Watchdog says fuel prices can’t be blamed on supply chain pressures alone

16 May 2023

The Competition and Markets Authority (CMA) has said increases in fuel prices cannot be blamed entirely on global supply chain pressures following Russia’s war on Ukraine. 

Based on evidence gathered as part of its Road Fuel market study, the CMA said higher prices are being driven in part due to a “weakening of competition” among supermarkets. 

It said price increases at supermarket petrol stations “cannot be attributed solely to factors outside the control of the retailers”, meaning customers may be over-paying for fuel. It also stated concerns about sustained higher margins on diesel compared with petrol.

The watchdog viewed internal documents from one supermarket which showed it had “significantly increased its internal forward-looking margin targets” in 2022, which may have caused rival supermarkets to raise their prices too. 

CMA chief executive Sarah Cardell said: “Although much of the pressure on pump prices is down to global factors, including Russia’s invasion of Ukraine, we have found evidence that suggests weakening retail competition is contributing to higher prices for drivers.”

The CMA added that supermarket engagement was poor and many had not been “sufficiently forthcoming,” claiming important information was provided late into the investigation after several rounds of data gathering.

Cardell continued: “We are not satisfied that all the supermarkets have been sufficiently forthcoming with the evidence they have provided in our Road Fuel market study, so we will be calling them in for formal interviews to get to the bottom of what is going on.”

She added: “It is a priority for the CMA to publish a full and final report, including recommendations for action, by the beginning of July.”

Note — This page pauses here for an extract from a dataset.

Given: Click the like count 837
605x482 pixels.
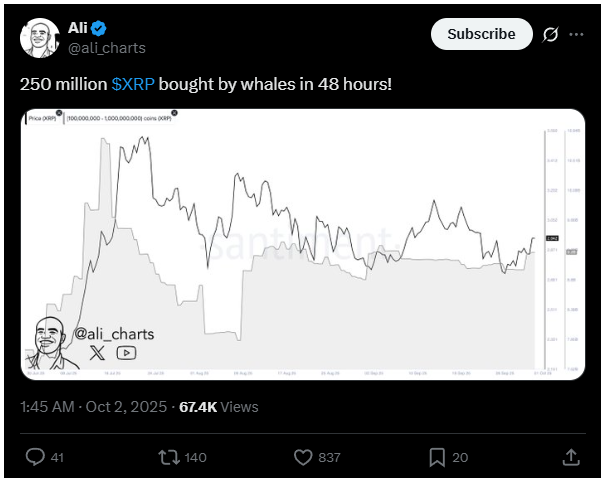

The probe into supermarket fuel prices comes as part of a series of measures by the CMA to assess the cost of living crisis, including an investigation into high food prices.

So far, the food analysis segment has found no evidence that retailers are unnecessarily raising prices, but the CMA said it plans to “step up” its investigation amid questions over profiteering. 

“While global factors have also been the main driver of grocery price increases, it is important to be sure that weak competition is not adding to the problems,” Cardell said. 

She added: “Given ongoing concerns about high prices, we are announcing the stepping up of our work in the grocery sector to understand whether any failure in competition is contributing to grocery prices being higher than they would be in a well-functioning market.”

It will involve assessing how competition is operating in the grocery market, and identifying certain product categories for closer examination across the supply chain.